Pennies from heaven? Pennies for heaven!
That’s the premise of remembrance utilized by Jenna Steinbrink, the Ambler/Maple Glen teenager in the process of collecting six million pennies to commemorate the Six Million Jewish Martyrs of the Holocaust. It is a way, the Mitzvah Hero says, to count her blessings. And it has been a long count. “I started Millions to Remember about a year and a half before my Bat Mitzvah,” recalls the 17-year-old daughter of Susan and David Steinbrink and older sister to Annie.
“Being a naive 12-year-old, I anticipated I would reach my goal around the time of my Bat Mitzvah” at Congregation Beth Or in Maple Glen. “Boy, was I wrong!”
“Some people look at my accomplishments as ‘only’ one million,” she says of how much she has raised since the start. “However, I look at it differently. Not only have I raised a whopping one million pennies, I have also educated my community about the Holocaust and the importance of tolerance.”
The Simon Wiesenthal Center — which operates the Museum of Tolerance in New York — saluted the teen at her Bat Mitzvah with its Scroll of Honor.
If her penny cache is a copper twist on the paper clip collection accumulated by those famous students in Whitwell, Tenn. — whose efforts to collect six million paper clips to commemorate the Holocaust victims was the focus of a movie — it is no surprise that Jenna counts Sandra Roberts, the teacher who got that project going, as one of her role models in life. She is proud to note that “I have met her multiple times.”
She is also proud to have met Holocaust author/Nobel laureate Elie Wiesel and Ellen Stern, the Wiesel biographer and a hidden child of the Holocaust, whom Jenna interviewed for a school project and ultimately inspired her to start accumulating pennies for humanity.
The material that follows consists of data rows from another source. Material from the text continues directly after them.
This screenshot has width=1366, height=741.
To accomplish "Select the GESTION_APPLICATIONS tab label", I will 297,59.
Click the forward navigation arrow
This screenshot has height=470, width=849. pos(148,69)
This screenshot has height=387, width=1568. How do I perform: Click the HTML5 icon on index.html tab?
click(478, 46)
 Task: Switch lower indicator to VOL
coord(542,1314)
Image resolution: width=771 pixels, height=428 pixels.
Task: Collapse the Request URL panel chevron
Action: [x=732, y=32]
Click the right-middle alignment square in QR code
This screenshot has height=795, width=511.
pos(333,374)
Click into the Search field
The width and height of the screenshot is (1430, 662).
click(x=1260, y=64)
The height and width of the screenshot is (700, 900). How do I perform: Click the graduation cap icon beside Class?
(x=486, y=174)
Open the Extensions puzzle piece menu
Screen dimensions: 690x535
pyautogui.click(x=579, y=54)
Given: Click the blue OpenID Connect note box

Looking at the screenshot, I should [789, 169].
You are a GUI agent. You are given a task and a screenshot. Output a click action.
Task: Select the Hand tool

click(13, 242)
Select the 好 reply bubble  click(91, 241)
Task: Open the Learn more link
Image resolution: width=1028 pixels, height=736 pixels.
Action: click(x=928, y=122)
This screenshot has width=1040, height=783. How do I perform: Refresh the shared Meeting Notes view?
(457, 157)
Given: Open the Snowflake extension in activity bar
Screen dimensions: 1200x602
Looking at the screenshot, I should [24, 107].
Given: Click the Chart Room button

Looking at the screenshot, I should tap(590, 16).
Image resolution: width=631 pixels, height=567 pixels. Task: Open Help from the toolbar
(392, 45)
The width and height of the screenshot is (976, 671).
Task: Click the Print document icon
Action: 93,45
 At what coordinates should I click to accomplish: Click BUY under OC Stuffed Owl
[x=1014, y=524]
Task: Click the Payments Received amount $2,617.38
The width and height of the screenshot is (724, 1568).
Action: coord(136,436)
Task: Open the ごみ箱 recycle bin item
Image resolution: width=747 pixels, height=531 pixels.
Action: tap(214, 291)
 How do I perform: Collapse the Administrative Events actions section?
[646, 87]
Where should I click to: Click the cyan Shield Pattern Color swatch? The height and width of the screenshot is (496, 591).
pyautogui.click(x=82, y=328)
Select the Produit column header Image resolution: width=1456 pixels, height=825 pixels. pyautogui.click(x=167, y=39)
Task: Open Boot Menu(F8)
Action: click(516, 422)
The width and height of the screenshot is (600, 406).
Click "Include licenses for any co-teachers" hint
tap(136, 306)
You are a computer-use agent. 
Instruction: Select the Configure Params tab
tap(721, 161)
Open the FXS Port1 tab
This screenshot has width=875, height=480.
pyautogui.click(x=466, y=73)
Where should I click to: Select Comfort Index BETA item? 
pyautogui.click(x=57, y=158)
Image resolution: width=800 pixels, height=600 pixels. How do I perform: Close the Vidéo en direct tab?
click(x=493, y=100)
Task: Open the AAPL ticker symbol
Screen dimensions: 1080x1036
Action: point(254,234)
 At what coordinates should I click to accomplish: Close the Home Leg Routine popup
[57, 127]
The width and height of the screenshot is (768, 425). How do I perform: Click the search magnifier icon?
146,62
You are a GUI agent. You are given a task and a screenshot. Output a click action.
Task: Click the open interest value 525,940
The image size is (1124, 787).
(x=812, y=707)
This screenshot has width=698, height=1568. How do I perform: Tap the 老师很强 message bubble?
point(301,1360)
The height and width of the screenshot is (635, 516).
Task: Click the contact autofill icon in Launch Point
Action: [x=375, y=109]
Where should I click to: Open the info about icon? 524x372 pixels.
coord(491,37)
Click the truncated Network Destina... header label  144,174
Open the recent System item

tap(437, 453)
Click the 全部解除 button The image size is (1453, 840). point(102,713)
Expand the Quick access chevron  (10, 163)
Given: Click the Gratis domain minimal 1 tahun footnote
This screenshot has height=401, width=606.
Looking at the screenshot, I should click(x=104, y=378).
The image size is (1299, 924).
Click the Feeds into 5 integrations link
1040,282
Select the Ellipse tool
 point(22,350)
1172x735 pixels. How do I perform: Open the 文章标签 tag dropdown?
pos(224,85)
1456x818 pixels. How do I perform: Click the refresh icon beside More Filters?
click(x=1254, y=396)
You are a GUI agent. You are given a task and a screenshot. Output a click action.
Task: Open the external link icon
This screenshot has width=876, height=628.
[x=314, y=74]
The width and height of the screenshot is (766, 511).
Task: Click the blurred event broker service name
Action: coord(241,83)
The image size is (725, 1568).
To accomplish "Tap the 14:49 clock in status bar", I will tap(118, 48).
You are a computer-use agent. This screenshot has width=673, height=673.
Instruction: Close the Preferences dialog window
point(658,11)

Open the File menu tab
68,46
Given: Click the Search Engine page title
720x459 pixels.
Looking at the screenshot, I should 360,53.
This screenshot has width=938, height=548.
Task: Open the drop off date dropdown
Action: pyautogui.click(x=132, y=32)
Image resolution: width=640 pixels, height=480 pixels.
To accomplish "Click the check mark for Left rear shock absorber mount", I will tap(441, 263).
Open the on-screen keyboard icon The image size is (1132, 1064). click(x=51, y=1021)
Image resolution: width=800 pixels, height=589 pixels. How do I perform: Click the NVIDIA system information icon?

Then there were others who thought the project was more insipid than inspired. “At the start, there were people who told me my goal was unattainable and some friends thought it was ‘uncool,’ ” relates Jenna, a student at Upper Dublin High School. But she has felt the love from family. “My immediate family puts all their change in the penny cans, which I have strategically placed all over the house,” she says.
The project has produced a surfeit of surprises, like “receiving 30 years worth of pennies saved by a Catholic man.”
“At times she has gotten discouraged,” her dad says of the times “when many of her letters to philanthropists and local business leaders have gone unanswered, but she has continued to persevere.“We could not be more proud of her.”